I would have thought they wouldn't go for "Fascists are just failures at getting girls" as being much too trivial. I mean, nobody in Revachol is getting any kind of happy ending; the working-class woman ends up with a dead husband, look at the entire tangle of desire and sex around Klaasje; all the broken marriages and relationships and not even started in the first place - Garte is the only one with any kind of a chance at a start, and that depends how you handle the phone call with Sylvie.

I guess the idea is mockery by not taking it seriously and reducing it to a clownish reason for anyone finding the philosophy attractive, but it's not like any of the other political quadrants are all happy happy joy joy at interpersonal relationships either.

I kept thinking about this yesterday, and one way of thinking about political alignments is that they also sort of align with, and are commentary, on traditional RPG alignments. You've got the "good" alignment, the "bad" alignment and two different interpretations of the "neutral" alignment. However, all also get commented on and subverted as concepts.

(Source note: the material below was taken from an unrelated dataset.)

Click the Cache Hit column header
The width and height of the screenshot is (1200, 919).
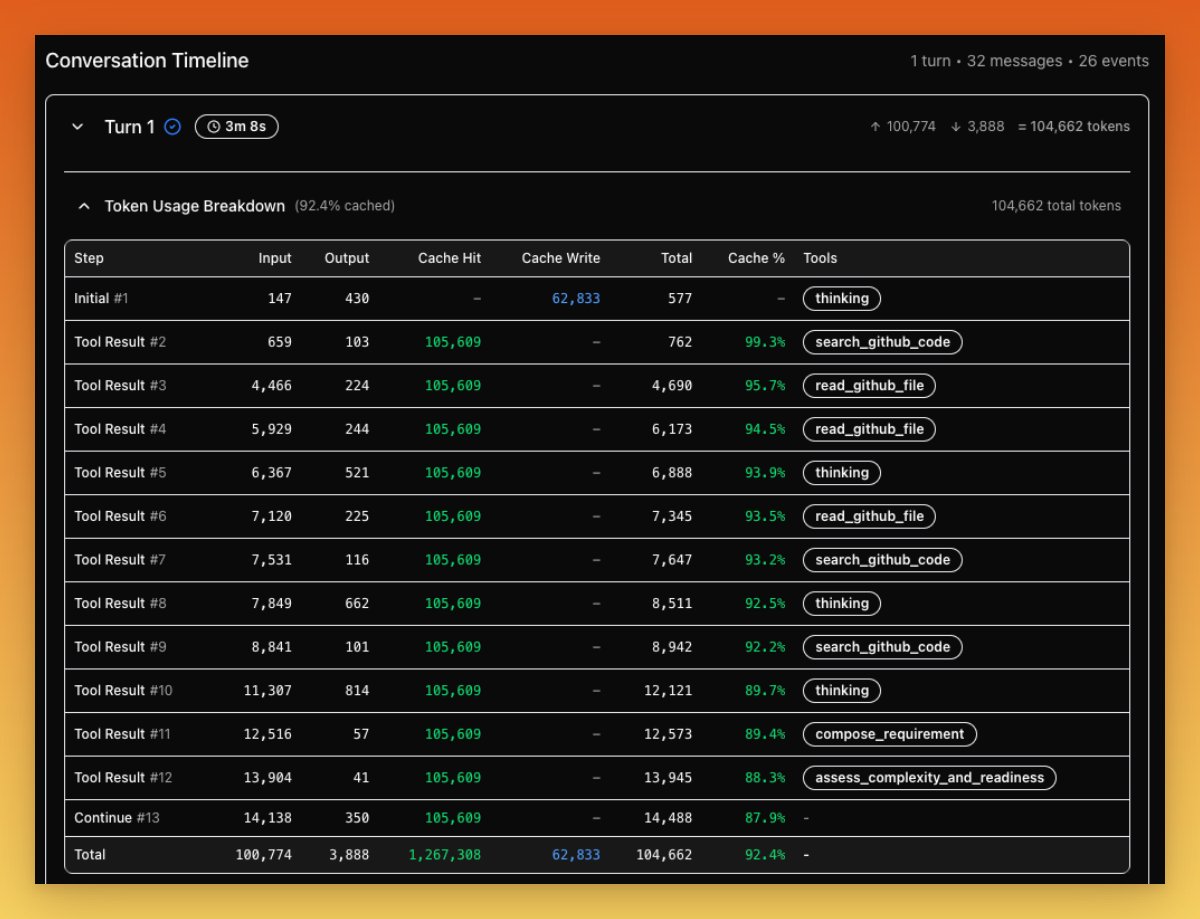click(449, 258)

The "good" alignment is communist. Is communism good? YMMV, but that's what we know the developers think, from their interviews, and communist alignment is also what you get if you take all the romantic revolutionary options about defending the poor and so. And yet, the game will chew you out for all the crimes of the fictional communists and the unworkability of it all in practice, and most communists you encounter are compete messes, murderous wrecks and idiots, culminating with The Deserter, who is not really at all different from the fascists he claims to loathe.

The "bad" alignment is fascist. And fascism, as seen through the game, is indeed, bad, and the game makes no bones about it! However, it's not the "cool" sort of bad where you do epic shit, like become a conquering Dark Lord (KOTOR) or punch out annoying reporters (Mass Effect) or whatever. Rather, it's just being a dick towards other people, generally in a very banal way, including towards Kim. It's not fun, and deliberately so. Very few people end up stomaching a genuine fascist run in DE.

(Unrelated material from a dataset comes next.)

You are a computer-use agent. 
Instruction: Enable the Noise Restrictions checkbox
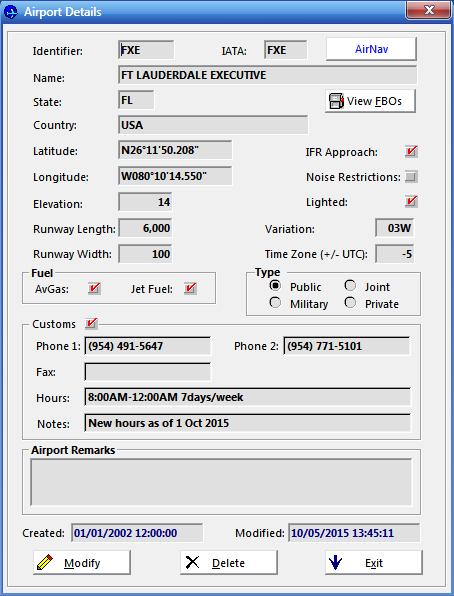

Moralism is the "neutral" alignment, interpreted as what you get when, in a normal RPG, you deliberately mix and match choices to keep the karma meter running too far to either side. That's often a smart way to play a RPG and keep your conversation options open, but DE reminds you that if you just avoid taking a side and play it safe, that's a choice in itself, and the choice in this particular game is just keeping up an oppressive and brutal system and being a part of it's machine.

Ultraliberalism is also a "neutral" alignment, but another way. I've seen jokes about how RPG alignment is like having game's choices be "There's a kitten in a tree, what do you do? a. Climb a tree to rescue the kitten b. Shoot the kitten c. "I can rescue this kitten... for a price!", and ultraliberalism is, of course, the c. option, playing a RPG in a way where you just maximize your resources and, typically, get better gear to make the boss fight a simple matter. And yet... here, there's no real reason to do that; money is necessary at places, sure, but you can run a perfectly fine character without buying anything, and collecting oodles of cash eventually just becomes a question of hoarding money without really having much use for it. Why? Because you're a greedy hustler, obviously! Or rather, you aren't, but you're pretending to be one in a game, for... why, exactly? And game ultraliberalism is just an ideological cover for that.